Donald Vandergriff
Look, we’ve all seen it—the Army drowning in a sea of mandatory online drivel, ticking boxes for promotions while the troops sit idle in the motor pool, rusting like forgotten gear. That’s the old Second Generation Warfare mindset: top-down dictates from the E-ring, force-feeding everyone the same bland compliance chowder, whether it’s another hour on cybersecurity quizzes or Privacy Act reruns. It’s industrial-age nonsense, straight out of the World War I playbook, where leaders were micromanagers and soldiers were cogs in a machine. No wonder our units feel sluggish, disconnected from the fight.
But here’s the good news: the Department of War is finally swinging the axe. Secretary of War Hegseth’s push, we’re gutting this bureaucratic bloat to unleash the kind of agility that wins wars. Mandatory training? Slashed from 27 soul-crushing courses to a lean 16 essentials. That’s not just paperwork relief—it’s a declaration of trust in our commanders to call the shots on what keeps their units lethal.

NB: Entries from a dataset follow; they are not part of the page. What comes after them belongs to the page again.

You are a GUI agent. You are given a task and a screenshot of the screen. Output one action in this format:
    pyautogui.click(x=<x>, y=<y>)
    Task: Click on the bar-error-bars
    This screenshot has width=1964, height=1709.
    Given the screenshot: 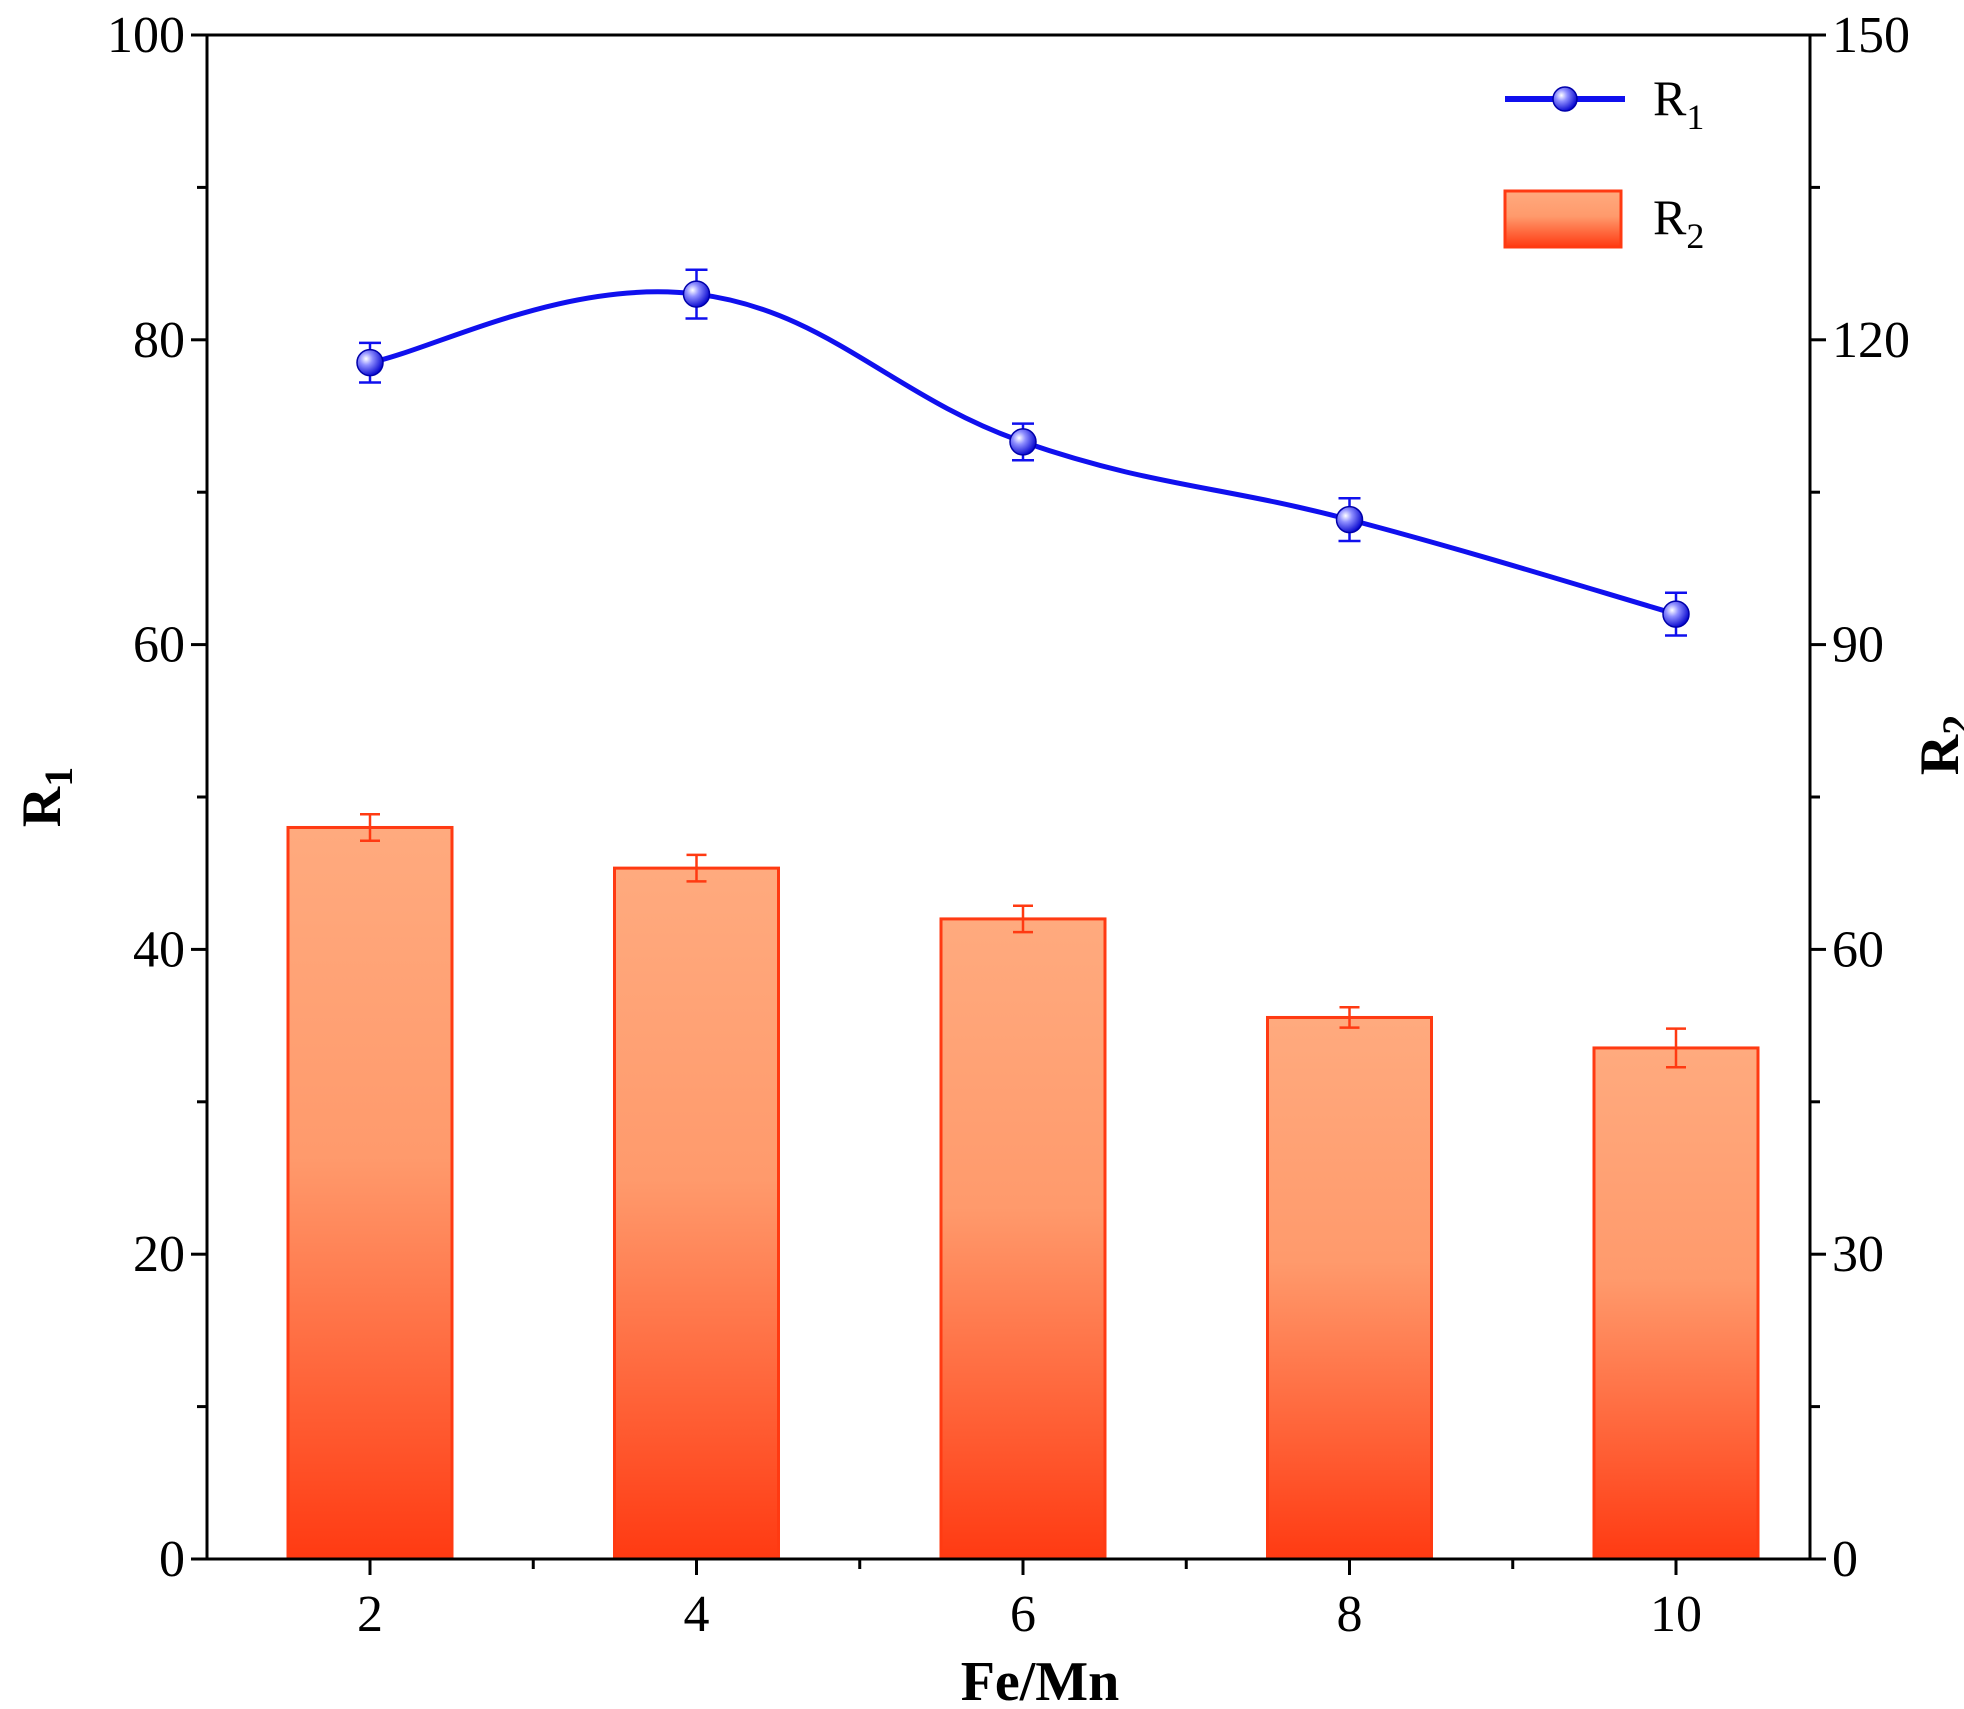 What is the action you would take?
    pyautogui.click(x=1023, y=941)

Why This Matters—Straight Talk on the Cuts:
Dumping the Digital Deadweight: We’re torching about 350 hours of those promotion-tied online modules. No more staring at screens pretending to learn what you already know. Time saved goes straight to the range, the field, the fight—where it counts.
Tailoring to the Mission, Not the Memo: Cybersecurity and Privacy Act refreshers? Relaxed or axed entirely. Commanders now get the discretion to gauge risks and prioritize. One battalion drilling urban ops in Mosul doesn’t need the same safety seminar as a stateside logistics crew. This is commander-led, unit-specific sharpening for the edge of combat.
Consolidating the Clutter: Redundant stuff like Combat Lifesaver, Law of War, Code of Conduct, SERE, personnel recovery, and chunks of safety/occupational health training? Gone from the must-do list. What’s left gets bundled smartly, cutting the scattershot approach that dilutes focus.
The Big Win: Lethality Over Liability: No more one-size-fits-all straitjacket. Leaders assess, adapt, and drill what builds warfighting muscle—maneuver, initiative, combined arms. This frees up bandwidth for the hard yards: live-fire iterations, tactical decision games, the stuff that forges adaptive fighters.